We’re both looking up at the size of it, and knowing we’re on the very bottom.

“I was on the edge of- who knows what.” He strokes his brow with both hands, blocking out the heat of the fire. He breathes steady, his hands and the skin of his face shushing against each other dryly.

With the size of the gun in his bag, I don’t doubt him. “On the edge of camping, I guess.” 

He laughs, and takes up his bottled drink. 

“To camping,” he says, clacking it against mine.

“To camping,” I respond, glad to have a reason to swallow down the last.

I pull out my sketchbook again, and Harrison asks if I have water. I direct him to my trunk, and only worry about snooping after he’s already brought the gallon back. 

Too busy, drawing the fire. My dishes, and Harrison’s bag in the shadowlight. Flickering flame makes it easy to leave the drawing messy, to reflect how it actually looks.

He watches me awhile, but doesn’t say anything. 

I’m lulled into complacency and I know it.

He’s right this would make me sleepy. And with food and drink on top, I’m practically nodding off. 

“Do you want to hunt?” he asks, “We should turn in early.” 

“Yeah,” I say. He stays where he is as I shuffle to my feet. Stretching my arms above my head, my jacket rides up and flashes the gun that hasn’t left my side. “Knock on my window to wake me.”

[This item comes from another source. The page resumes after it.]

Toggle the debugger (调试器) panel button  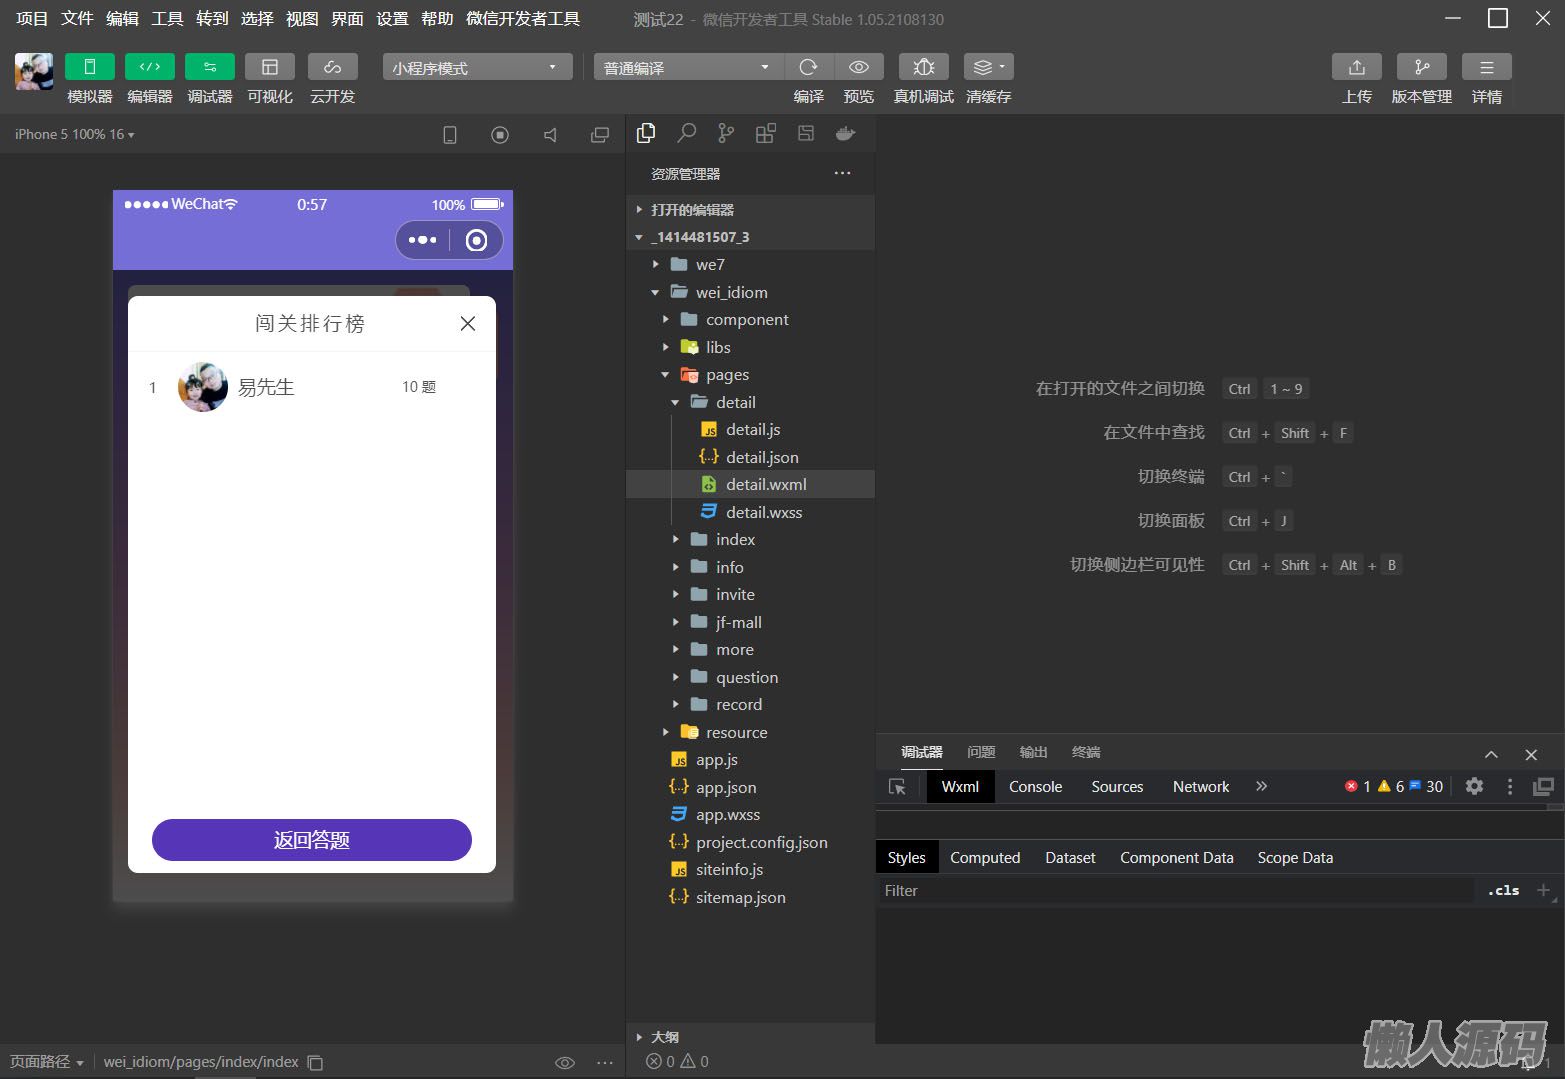[210, 67]
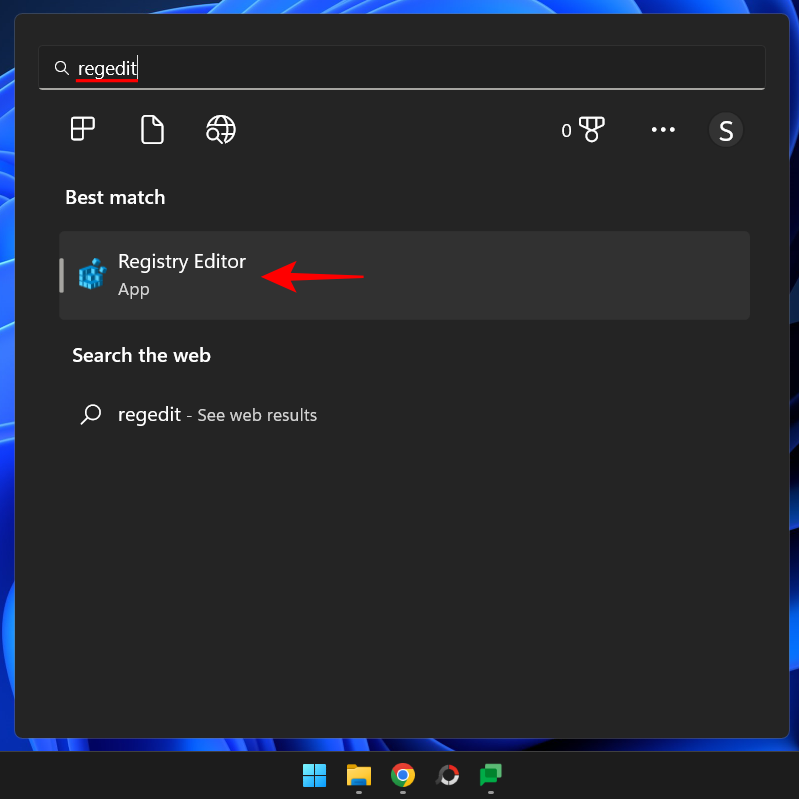The width and height of the screenshot is (799, 799).
Task: Select the Documents filter icon
Action: (x=152, y=129)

Part deliberate, showing off the gun. But part, I forgot it was pressed to my sweaty skin, with the drug behind my eyes. It’s body temperature, now, and I pull it free to slip it into my jacket instead, leaving behind gun-shaped lines in my hip skin.

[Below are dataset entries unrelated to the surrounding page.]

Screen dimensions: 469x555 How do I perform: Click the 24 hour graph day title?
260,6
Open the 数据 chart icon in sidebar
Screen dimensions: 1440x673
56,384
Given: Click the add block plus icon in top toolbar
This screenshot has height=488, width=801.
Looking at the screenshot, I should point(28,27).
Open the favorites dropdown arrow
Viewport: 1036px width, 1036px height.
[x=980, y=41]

Harrison doesn’t move an inch. Just pokes at the fire with that stick, shoving coals below ashes.

I lock in. All my doors, with the key in the ignition. 

He’s parked behind me, but I left a gap ahead for escape if I need it.

I worry it’s my mother’s paranoia, rubbing off. He’s done nothing to prove this much protection is necessary, my handgun loaded on the floor by my back seat nest. 

But, unless I drank enough to forget the need, I would be doing most of this anyway. If I’m paranoid, its consistent. Growing up, it was safe enough most people left their doors unlocked, and I worry sometimes I don’t do enough. 

I might be left vulnerable, exposing some unknown weak spot if I cast off all my mother’s erratic beliefs at once.

Tonight I sleep wary. Tossing and turning.

Part for him, sure. A stranger parked behind me, sleeping on his seats.

And part because I rarely sleep. My head will ache either way.

I’m in and out of sleep until the dark before dawn. Harrison wakes me on accident, clattering something together by a new fire.